Data in this exercise.
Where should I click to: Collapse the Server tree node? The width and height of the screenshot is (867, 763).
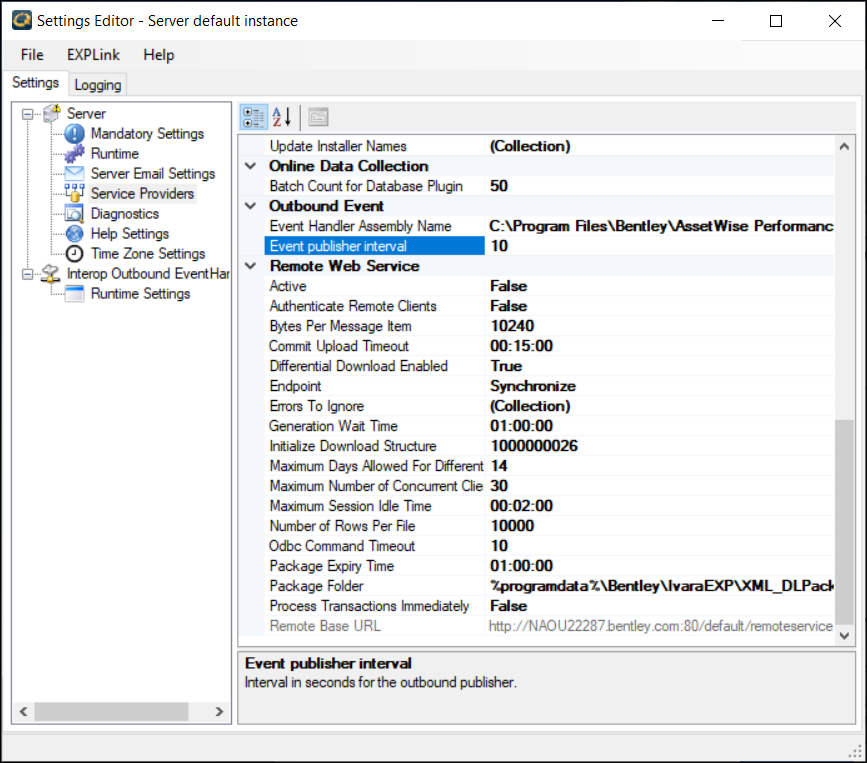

---

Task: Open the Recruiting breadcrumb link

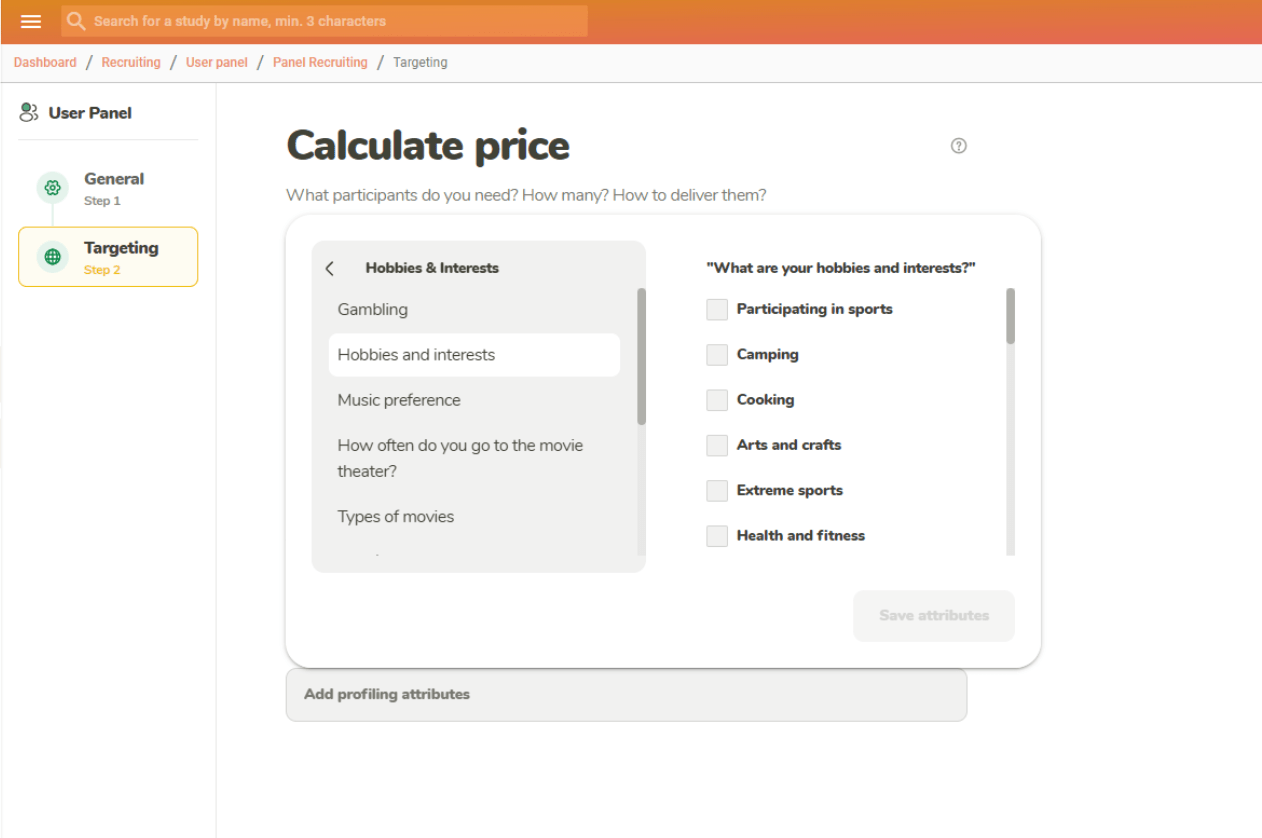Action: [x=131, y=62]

--

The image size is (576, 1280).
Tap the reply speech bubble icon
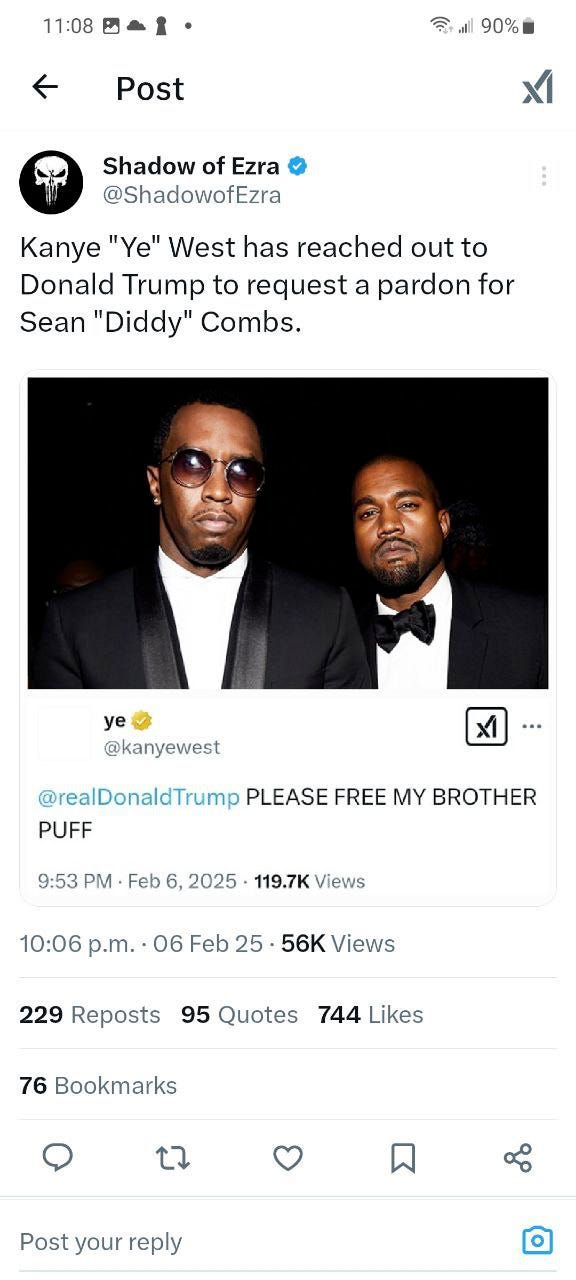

What is being asked.
Retype the entries above exactly, but only from the line containing "The image size is (576, 1280)." through the line containing "Tap the reply speech bubble icon", both included.

Written response.
The image size is (576, 1280).
Tap the reply speech bubble icon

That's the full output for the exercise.